9.8 SARS-CoV-2 and COVID-19

COVID-19 has a few notable differences when compared to SARS from 2003 - namely:

1. COVID-19 can cause mild illness and even death; it also has a higher asymptomatic rate than SARS

   Those without symptoms had similar levels of viral particles in their throats, though asymptomatic individuals tend to clear the virus faster and are infectious for a shorter amount of time.

2. COVID-19 patients can shed the virus before the onset of symptoms

   Peak viral shedding in SARS happens when patients becomes quite ill.

3. SARS-CoV-2 is more transmissable

   The virus can be spread by talking, sneezing, singing, and even shouting. SARS typically requires coughing, sneezing, and aerolization from medical interventions.

4. COVID-19 is not as lethal as SARS. COVID-19 alone killed more people than SARS and MERS combined even though its mortality rate is much lower.

5. COVID-19 is more widespread globally. SARS is generally restricted to a handful of countries in Asia.

9.8.1 Surveillance and risk assessments

There are four main ways we should test individuals:

1. A passive system via testing symptomatic individuals.
2. Active surveillance; we test individuals who do not display symptoms.
3. Seroprevalence - we try to understand the true infection rate in a population.
4. We can also monitor wastewater.

9.8.2 Wastewater for COVID-19 surveillance

Stool data from a study suggests “independent replication [of the virus] in the intestinal tract”. They also noted that while COVID-19 symptoms waned by the end of the first week, that viral RNA remained detectable in throat swabs well into the second week.

Figure 9.26: Amount of COVID-19 Virus Particles in Stool Samples

In the same study, the researchers found that stool samples remained RNA-positive for three weeks in six of nine patients in spite of them showing no symptoms. They also found that the viral load in stool samples were as high as those in sputum (i.e., phlegm) samples.

Consequently, this prolonged period of shedding provides a longer window of opportunity to detect an ongoing or recent infection.

The above is important as wastewater contains stool and respiratory discharges.

9.8.2.1 How do we implement wastewater testing?

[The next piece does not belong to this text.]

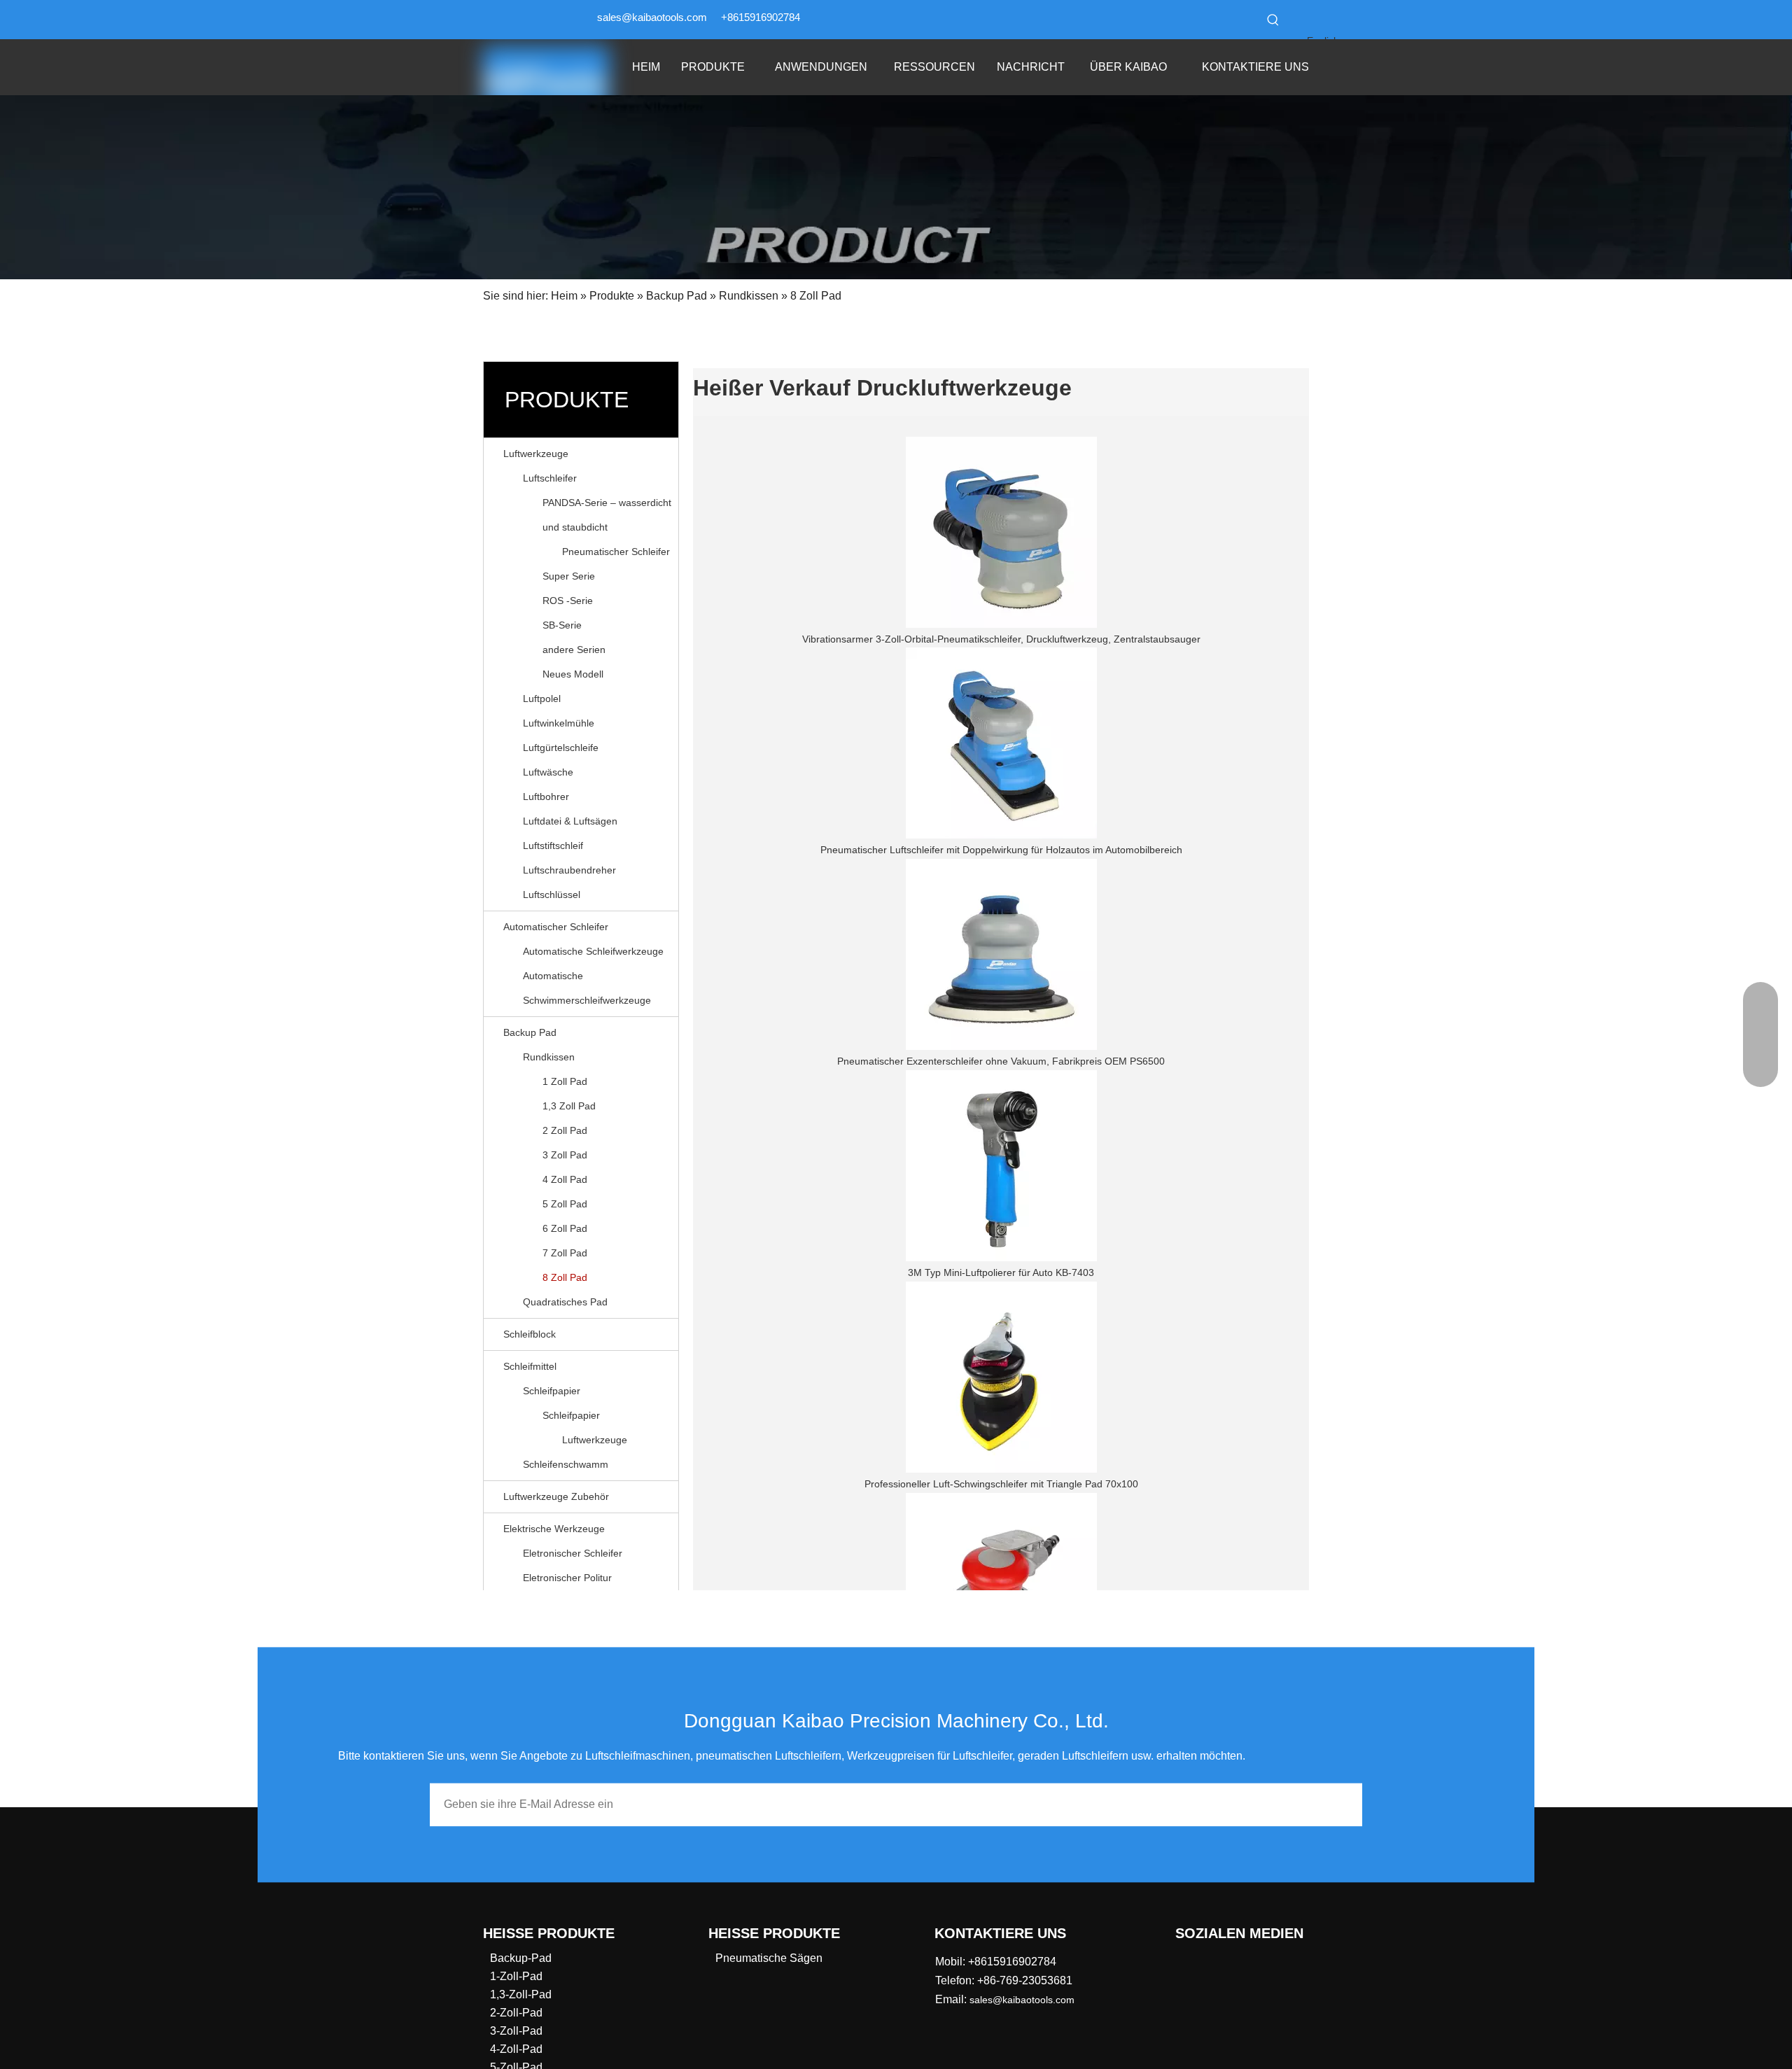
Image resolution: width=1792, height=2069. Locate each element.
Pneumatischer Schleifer (616, 551)
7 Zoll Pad (564, 1252)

There are three main parts:

1. Situation awareness

   A wide-area surveillance provides understanding of prevalences.

2. Cluster investigations

   These involve case investigations in high-risk clusters.

3. Dense living premises

   This can serve as an early warning tool against case identification and isolation.

   This can also expand to student hostels and nursing / welfare homes.

9.8.3 Confirmatory tests for positive COVID-19 results

Figure 9.27: A Confirmatory Test for Positive Results

The Orf1Ab gene can be amplified via PCR to be used for screening in all samples. Any positive samples after the latter can then be re-tested with a PCR that targets an alternative site (N1 in the figure)

9.8.4 Wide area surveillance in wastewater treatment plants

There is a very high correlation between the amount of virus in wastewater and the average number of cases across the country.

Figure 9.28: RNA Copies per Reported Case

The decreasing amount of RNA per reported case suggests that there is an increasing rate of detection of infections.

9.8.4.1 Surveillance at workers’ domitories

Figure 9.29: RNA Copies in Workers’ Dormitories Cases

The above supports the Joint Task Force’s domitory clearance strategy. It also supported the ACE in situation awareness in the domitories and complements swab testing, detection, and isolation.

Figure 9.30: Wastewater Signals at Workers’ Dormitories

A reduction in signals agree with individual swab tests results. The positive predictive value is 84.6% and the negative predictive value is 71.0%. Both values are thought to change with lower transmissions.